My guess is the CMI 8768 is in low demand and C-Media gave Asus a good deal on the chips.
I'm guessing C-Media and Asus would like to take market share from Creative Labs.
 
^+1 very good answer

What it comes down to is for the money it is a good card if you want an improvement over
onboard for cheap
but for audiophiles there are much better cards

In audio tests in reviews it compared favorably to the Xonar DX model with very minor differences
 
I think you're asking if the audio processor is hardware based.
The answer is no for either of the cards you've listed.
Most hardware based soundcards are $100+.
I would buy an Asus DG over an Audigy SE though.
The Audigy SE is really outdated.
Hardware based CL cards.Buyer beware Creative drivers suck.

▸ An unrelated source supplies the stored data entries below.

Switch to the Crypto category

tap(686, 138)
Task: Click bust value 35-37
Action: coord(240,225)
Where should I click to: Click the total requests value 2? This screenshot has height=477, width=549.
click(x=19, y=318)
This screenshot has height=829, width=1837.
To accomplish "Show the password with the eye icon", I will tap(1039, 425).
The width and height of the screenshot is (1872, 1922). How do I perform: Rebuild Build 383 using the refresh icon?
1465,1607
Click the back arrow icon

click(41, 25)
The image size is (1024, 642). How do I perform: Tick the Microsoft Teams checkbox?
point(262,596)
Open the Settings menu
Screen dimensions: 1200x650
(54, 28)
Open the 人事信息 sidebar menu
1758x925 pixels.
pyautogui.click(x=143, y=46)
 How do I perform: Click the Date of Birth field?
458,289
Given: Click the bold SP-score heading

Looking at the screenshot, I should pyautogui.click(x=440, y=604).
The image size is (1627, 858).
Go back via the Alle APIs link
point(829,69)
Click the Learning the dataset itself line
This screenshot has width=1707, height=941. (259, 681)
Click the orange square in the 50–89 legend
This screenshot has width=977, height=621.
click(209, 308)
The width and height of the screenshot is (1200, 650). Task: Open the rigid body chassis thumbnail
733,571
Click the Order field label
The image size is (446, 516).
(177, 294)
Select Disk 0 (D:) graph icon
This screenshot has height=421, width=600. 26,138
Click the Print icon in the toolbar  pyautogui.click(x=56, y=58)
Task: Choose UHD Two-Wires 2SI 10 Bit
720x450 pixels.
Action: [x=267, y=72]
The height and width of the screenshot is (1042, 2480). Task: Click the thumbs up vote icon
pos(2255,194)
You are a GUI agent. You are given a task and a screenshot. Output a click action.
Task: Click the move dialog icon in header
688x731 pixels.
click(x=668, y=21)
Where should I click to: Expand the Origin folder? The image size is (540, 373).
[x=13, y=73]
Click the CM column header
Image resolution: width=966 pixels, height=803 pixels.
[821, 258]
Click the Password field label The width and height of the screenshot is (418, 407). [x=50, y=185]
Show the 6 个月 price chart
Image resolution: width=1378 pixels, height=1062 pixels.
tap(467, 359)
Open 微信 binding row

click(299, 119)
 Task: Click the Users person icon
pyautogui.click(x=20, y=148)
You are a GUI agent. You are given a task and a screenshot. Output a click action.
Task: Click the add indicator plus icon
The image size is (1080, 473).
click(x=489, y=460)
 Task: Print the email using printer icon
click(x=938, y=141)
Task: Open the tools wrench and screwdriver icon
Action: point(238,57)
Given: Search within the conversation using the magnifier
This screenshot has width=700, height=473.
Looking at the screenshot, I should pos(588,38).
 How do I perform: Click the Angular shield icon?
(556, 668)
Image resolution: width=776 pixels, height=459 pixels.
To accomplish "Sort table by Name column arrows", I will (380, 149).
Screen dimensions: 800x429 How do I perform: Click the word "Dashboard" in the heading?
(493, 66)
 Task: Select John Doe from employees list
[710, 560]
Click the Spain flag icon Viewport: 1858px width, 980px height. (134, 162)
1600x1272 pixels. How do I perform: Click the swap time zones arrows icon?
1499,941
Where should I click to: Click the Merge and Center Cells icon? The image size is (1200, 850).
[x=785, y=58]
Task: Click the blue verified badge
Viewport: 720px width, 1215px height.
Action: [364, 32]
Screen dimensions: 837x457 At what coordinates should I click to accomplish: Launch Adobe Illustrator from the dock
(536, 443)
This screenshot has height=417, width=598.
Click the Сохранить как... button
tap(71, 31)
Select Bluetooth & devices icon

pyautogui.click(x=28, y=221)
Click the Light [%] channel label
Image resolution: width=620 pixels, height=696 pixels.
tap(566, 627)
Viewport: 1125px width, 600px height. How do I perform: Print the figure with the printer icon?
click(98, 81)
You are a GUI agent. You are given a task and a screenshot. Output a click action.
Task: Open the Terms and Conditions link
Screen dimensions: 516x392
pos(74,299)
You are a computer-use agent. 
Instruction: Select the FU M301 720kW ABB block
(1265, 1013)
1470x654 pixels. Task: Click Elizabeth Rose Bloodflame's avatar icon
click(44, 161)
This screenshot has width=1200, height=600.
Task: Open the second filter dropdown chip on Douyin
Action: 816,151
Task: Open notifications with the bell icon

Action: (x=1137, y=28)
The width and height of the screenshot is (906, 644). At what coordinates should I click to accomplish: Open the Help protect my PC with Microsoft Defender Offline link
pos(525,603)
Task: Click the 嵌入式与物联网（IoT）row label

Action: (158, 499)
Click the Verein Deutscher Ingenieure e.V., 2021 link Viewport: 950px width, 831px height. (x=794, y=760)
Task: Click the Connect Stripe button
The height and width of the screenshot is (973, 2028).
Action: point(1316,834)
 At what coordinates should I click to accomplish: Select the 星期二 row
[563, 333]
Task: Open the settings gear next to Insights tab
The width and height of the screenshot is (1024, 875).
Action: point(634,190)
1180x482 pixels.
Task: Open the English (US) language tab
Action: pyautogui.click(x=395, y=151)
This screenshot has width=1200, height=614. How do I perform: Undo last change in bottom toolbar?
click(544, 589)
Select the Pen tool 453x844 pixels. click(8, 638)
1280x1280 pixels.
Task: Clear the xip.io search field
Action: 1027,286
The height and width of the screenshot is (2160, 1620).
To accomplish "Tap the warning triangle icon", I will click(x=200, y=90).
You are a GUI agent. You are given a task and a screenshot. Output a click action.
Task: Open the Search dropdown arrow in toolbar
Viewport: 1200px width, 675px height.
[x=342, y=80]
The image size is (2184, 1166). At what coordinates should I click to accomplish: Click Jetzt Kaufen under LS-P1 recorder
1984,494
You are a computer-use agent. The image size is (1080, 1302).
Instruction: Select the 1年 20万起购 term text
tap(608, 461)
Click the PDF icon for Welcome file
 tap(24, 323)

http://www.newegg.com/Product/Productcompare.aspx?Submit=ENE&N=100009293%2050001137&IsNodeId=1&bop=And&CompareItemList=57%7C29%2D102%2D019%5E29%2D102%2D019%2DS01%2C29%2D102%2D024%5E29%2D102%2D024%2DS01
 
take a look at this review
http://www.techradar.com/reviews/pc-mac/pc-components/sound-cards/asus-xonar-dg-717199/review
also read this excerpt:
"CMI8768 series is the first high performance PCI integrated sound single-chip in the world which provide 8 channel output with upto 96K / 16 bit. Beside basic I/O supports, CMI8768+ supports Dolby Digital Live 5.1 (AC-3) real-time interactive content encoder. Dolby Digital Live encodes all digital audio sources on PC such as 3D game audio, VCD, MP3, WMA, Internet radio into 5.1CH Dolby Digital stream transmitted via consumer standard S/PDIF link to external decoder/receiver and even Home Theater system. With Dolby Digital Live encoder feature, users can easily connect PC audio to consumer sound system by S/PDIF interface. It realizes Digital Home Entertainment PC in the living room."